Na pierwszy ogień weźmy specyfikację auta, o której zdążyliśmy się już co nieco dowiedzieć. Samochód będzie napędzany przez 4-cylidrowy silnik o pojemności 2.4 litrów oraz mocy 235 koni mechanicznych w ułożeniu horyzontalnym. Toyota pozostaje więc przy boxerze. Nowa GR 86 przyspiesza do setki szybciej niż poprzednia generacja – tym razem sprint od zera potrwa 6.3 sekundy. Ulepszono również responsywność silnika, co ma pozwolić na uzyskanie lepszych doświadczeń z jazdy. Wymiary auta nie uległy zmianie, lecz zdołano obniżyć środek ciężkości i usztywnić zawieszenie, co ma mieć przełożenie na lepszą zwrotność GR 86 i większą stabilność kierowania.
Na temat wyglądu nowego dziecka japońskich inżynierów rozgorzała już dyskusja w Internecie, a zdania są dość mocno podzielone. Powstrzymamy się więc od wygłaszania własnych opinii i po prostu opiszemy najważniejsze zmiany. Na zewnątrz najbardziej rzuca się w oczy oryginalny wygląd klapy bagażnika i szerokie nadkola. Z przodu zaś dołożono sportowy grill MATRIX, który dodaje do designu sportowej agresywności. Wykończenie aerodynamiczne zostało wzięte żywcem z motorsportu. Auto wyposażono w nowe wloty powietrza i spojlery progowe. Wnętrze zaś przeszło lekkie odświeżenie i… to w zasadzie tyle. Ku uciesze fanów pierwszej generacji, wygląd nowej GR 86 przeszedł wyłącznie kosmetyczne poprawki.
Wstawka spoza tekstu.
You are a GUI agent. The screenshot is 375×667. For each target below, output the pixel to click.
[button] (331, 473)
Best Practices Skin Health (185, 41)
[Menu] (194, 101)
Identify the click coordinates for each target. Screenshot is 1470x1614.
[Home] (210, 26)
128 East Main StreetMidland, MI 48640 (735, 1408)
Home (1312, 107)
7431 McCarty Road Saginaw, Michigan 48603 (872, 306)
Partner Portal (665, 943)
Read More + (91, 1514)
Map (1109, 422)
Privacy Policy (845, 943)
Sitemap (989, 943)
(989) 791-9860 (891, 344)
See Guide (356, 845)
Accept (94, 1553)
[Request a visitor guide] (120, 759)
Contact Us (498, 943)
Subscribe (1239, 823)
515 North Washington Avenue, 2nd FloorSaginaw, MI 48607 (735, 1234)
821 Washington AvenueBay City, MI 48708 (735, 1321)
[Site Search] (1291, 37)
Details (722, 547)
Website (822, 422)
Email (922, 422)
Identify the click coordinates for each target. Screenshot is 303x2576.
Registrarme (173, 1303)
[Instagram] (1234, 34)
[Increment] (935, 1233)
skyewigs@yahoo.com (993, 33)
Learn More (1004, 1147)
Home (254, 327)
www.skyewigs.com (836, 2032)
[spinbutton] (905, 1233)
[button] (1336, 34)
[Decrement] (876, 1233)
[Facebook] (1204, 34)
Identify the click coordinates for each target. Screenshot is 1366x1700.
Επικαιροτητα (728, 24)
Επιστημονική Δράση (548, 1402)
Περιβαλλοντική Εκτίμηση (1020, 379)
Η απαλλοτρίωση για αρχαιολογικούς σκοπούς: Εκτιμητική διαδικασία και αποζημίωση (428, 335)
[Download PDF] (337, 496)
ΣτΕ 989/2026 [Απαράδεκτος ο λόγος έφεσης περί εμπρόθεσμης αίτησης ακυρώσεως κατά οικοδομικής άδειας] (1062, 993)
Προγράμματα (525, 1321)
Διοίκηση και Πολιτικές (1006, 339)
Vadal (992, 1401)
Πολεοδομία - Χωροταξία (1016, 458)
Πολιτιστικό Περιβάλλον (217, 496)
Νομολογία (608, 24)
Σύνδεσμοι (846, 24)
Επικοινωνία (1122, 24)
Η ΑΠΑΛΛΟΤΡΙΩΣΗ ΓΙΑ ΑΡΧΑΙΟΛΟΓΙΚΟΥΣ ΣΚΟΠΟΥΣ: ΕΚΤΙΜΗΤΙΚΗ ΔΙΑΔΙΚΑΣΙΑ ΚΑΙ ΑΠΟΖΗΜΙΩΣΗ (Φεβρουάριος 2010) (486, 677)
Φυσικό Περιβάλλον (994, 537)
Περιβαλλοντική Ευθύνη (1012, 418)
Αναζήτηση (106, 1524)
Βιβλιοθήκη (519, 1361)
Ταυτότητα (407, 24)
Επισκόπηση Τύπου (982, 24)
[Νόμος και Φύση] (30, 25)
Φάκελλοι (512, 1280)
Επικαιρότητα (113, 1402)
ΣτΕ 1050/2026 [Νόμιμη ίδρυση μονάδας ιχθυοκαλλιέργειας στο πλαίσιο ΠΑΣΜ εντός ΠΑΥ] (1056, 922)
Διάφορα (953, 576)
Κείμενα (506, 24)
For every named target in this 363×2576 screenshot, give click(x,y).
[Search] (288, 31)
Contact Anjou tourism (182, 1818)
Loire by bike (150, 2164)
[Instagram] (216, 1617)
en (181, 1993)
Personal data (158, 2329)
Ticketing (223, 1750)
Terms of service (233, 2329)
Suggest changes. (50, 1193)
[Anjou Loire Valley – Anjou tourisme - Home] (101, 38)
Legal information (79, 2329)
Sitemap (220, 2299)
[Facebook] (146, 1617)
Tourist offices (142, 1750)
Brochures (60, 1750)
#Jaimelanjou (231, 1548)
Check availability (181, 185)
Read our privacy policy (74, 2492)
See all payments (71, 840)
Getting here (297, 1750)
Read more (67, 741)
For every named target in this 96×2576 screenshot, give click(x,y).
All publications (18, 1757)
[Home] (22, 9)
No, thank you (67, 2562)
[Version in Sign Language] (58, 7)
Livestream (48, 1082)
Najważniejszą informacją dla fanów 86 z Europy jest z pewnością wieść, że samochód Toyoty w przeciwieństwie do Subaru BRZ nie ominie Starego Kontynentu. Na ten moment nie zostało ujawnionych więcej szczegółów, lecz wiadomo już, że debiut w Japonii planowany jest na jesień 2021 roku.